> **SELECTION**
** begin **
But what's really amazing is when you turn off all this self-driving stuff--all of it has an off switch--and just drive the RLX on your own. The 3.5-liter V-6 engine's 310 horsepower pull strongly, and the six-speed automatic transmission shifts quickly and smoothly; together they help the RLX get better fuel economy than its predecessor. Put the car into Sport mode, and you're rewarded with more aggressive steering response, a slightly stiffer suspension, resulting in a surprisingly responsive big car. Acura had a few handling exercises set up for us; wet weather dialed back the speeds. But we still had a chance to see how well this big sedan could dance. Much was made during the car's introduction about P-AWS: Precision All-Wheel Steer. This four-wheel steering turns the rear wheels ever so slightly, and independently of one another, to help the car around turns fast and slow. It definitely made a difference. The RLX doesn't feel like two tons of front-wheel-drive car when pushed hard, yet it doesn't really feel like a rear-drive car, either. About the best approximation is that it's like an all-wheel drive car. At the outer reaches of its limits the front wheels lose traction first, but not until after the rear end has put in its fair share of the handling duties, too.
There is one downside to the RLX's dynamic capabilities, one that just can't be avoided with clever engineering: torque steer. Torque steer is a tendency for powerful front-wheel-drive vehicles to pull to one side when at full throttle. It's physics, really, and while automakers have done a stellar job of diminishing it, there's still only so much that can be done, without resorting to all-wheel drive. The RLX, sadly, is not immune to the laws of physics, and if you mash the gas pedal in a straight line, you definitely feel it pull slightly to the right. But only slightly, and only at certain times. If you're looking for the ultimate sport sedan, you're not going to like the sensation. But if you're looking for a comfortable, refined, quality feeling and feature-packed luxury sedan, it's hardly a deal killer.
Driving a high-end luxury car through the wineries of Napa Valley, listening to Capriccio Italien on a mobile audio system that's better than what most people have in their homes, and being surrounded by soft and rich-smelling leather, it's hard not to like the 2014 Acura RLX. But the same thing could be said of many other luxury sedans, and we're forced to wonder what makes this one stand out.
** end **
> **SET OF TASKS**
1. Answer these from the RLX review:
(a) How much horsepower does the RLX's 3.5-liter V-6 produce?
(b) In which direction does the RLX pull when you mash the gas pedal in a straight line?
(c) Through which region's wineries was the car driven?
2. Can you go on with the RLX review, picking up after its final sentence?
None of these tasks draws on the records.

[A block of data]
** begin **
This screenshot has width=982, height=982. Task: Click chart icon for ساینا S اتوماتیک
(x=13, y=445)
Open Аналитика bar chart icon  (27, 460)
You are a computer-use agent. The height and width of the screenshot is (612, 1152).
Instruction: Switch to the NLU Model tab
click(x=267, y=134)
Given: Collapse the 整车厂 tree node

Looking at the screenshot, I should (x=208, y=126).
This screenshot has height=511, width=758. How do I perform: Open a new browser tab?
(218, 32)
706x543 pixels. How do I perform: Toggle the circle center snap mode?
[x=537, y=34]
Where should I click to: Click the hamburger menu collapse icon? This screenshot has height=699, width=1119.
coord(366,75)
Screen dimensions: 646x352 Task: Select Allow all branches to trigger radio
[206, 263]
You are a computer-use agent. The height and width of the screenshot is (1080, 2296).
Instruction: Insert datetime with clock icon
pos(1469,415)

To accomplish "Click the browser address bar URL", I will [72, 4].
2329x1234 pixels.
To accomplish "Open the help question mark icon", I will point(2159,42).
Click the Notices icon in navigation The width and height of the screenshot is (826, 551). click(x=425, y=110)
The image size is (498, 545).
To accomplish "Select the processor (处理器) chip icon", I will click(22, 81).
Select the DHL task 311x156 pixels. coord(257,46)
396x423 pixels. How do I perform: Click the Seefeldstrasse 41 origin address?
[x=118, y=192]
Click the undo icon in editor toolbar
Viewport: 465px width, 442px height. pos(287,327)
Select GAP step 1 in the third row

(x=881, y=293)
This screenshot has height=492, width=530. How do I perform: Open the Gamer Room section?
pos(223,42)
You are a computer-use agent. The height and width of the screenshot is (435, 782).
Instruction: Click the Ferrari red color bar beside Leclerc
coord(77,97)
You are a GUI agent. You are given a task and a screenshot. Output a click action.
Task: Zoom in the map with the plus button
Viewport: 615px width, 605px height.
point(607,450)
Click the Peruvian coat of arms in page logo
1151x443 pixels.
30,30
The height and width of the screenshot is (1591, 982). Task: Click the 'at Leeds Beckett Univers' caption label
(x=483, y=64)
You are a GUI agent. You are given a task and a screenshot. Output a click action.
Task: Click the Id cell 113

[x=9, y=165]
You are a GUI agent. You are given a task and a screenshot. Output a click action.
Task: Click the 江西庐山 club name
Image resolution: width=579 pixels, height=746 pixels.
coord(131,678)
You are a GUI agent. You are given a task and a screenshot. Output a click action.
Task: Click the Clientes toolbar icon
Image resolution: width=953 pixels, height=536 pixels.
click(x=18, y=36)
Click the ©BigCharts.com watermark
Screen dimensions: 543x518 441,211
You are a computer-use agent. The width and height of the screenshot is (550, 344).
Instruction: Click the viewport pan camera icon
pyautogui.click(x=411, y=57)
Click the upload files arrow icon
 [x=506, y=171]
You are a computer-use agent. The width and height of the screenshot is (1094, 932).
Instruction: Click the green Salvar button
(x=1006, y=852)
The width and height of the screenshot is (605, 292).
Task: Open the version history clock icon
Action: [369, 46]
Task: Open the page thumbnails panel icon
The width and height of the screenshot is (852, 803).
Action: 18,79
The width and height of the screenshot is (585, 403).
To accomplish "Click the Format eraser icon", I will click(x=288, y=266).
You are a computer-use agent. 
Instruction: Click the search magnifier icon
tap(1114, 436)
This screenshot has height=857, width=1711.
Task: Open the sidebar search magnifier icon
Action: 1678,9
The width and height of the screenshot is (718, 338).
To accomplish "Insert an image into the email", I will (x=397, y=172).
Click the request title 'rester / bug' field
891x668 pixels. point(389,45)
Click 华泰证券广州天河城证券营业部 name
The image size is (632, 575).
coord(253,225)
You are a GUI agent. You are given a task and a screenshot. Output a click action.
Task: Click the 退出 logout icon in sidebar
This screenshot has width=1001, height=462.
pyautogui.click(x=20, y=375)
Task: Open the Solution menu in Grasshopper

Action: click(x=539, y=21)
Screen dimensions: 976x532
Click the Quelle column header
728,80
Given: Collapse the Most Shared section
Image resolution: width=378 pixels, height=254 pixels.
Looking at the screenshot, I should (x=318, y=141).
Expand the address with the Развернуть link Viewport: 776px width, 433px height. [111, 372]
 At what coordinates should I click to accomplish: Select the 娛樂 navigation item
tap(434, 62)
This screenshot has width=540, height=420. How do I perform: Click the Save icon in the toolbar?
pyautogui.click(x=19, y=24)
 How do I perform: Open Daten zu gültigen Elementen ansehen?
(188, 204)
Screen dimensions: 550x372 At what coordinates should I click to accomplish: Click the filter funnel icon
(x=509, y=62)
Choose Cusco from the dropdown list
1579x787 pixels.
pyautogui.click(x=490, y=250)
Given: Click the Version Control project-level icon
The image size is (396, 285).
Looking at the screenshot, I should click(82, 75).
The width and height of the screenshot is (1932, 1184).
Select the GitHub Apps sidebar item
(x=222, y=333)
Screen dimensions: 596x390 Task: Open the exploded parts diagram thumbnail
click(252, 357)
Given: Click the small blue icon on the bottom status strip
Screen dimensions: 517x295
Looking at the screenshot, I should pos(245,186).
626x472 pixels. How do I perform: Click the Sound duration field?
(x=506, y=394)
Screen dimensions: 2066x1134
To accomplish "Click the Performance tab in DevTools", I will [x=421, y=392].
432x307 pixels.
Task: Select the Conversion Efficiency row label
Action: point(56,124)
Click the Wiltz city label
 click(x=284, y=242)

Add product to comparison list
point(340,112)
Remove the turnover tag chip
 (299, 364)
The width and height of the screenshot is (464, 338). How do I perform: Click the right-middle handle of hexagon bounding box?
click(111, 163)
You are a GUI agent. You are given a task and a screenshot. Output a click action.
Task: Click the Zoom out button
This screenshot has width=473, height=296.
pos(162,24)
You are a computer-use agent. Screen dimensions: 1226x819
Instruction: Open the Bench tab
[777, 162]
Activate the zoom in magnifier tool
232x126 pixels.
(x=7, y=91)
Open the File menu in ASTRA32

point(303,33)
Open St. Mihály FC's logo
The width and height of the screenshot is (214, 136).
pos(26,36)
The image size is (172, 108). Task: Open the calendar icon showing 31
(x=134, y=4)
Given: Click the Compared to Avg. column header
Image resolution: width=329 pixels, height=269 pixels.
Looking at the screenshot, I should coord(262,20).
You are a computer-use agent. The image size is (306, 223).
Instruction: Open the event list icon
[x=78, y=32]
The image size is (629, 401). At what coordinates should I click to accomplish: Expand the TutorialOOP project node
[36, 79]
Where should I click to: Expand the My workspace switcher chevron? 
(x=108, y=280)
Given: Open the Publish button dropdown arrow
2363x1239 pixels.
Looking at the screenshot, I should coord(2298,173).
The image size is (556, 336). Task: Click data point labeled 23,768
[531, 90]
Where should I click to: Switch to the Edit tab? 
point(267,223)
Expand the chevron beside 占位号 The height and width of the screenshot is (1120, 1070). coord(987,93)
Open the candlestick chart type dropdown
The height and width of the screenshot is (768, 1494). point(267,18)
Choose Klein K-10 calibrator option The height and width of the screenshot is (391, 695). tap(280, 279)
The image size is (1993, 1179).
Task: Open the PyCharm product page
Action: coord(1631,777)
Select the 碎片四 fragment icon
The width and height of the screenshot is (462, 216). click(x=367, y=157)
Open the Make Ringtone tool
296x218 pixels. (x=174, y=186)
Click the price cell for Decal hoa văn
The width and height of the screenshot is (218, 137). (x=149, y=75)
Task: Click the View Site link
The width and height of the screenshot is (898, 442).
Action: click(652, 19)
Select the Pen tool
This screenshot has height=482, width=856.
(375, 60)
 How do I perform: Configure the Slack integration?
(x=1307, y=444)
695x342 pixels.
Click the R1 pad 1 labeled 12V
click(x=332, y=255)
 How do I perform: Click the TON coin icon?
** end **
> **ANSWERS**
1.
(a) 310 horsepower.
(b) Slightly to the right.
(c) Napa Valley.

2.
The truth is that while it's easily competitive, and it has some cool technology, it doesn't really raise the bar on the luxury segment the way that first Legend did so many years ago. Anybody who buys an RLX will like it. Maybe even more than they would a similarly equipped BMW, Audi, Lexus, Mercedes-Benz, etc. They'll certainly love the money that they save over those competitive vehicles, but stuff-for-the-dollar isn't exactly a luxurious notion; one doesn't buy a Rolex instead of a Timex because it keeps better time, after all. It's about how the car feels when you're behind the wheel. Is it special, and more importantly, does it make you feel special?
And that's where our problem with the RLX comes in. It's a decent car, yet, we can't see ourselves falling in love, either, because as comfortable and well equipped and everything else that it is, it's still lacking that last...something. An intangible that makes us look at it and say, "Yes, that car should be on the short list." For us, that special something may just be the hybrid system Acura has in store. With two independent electric motors driving the rear wheels, not only will it be more powerful, but the ability to independently control those two wheels could revolutionize the way big sedans like this handle. Or not. Either way, we can't wait to find out.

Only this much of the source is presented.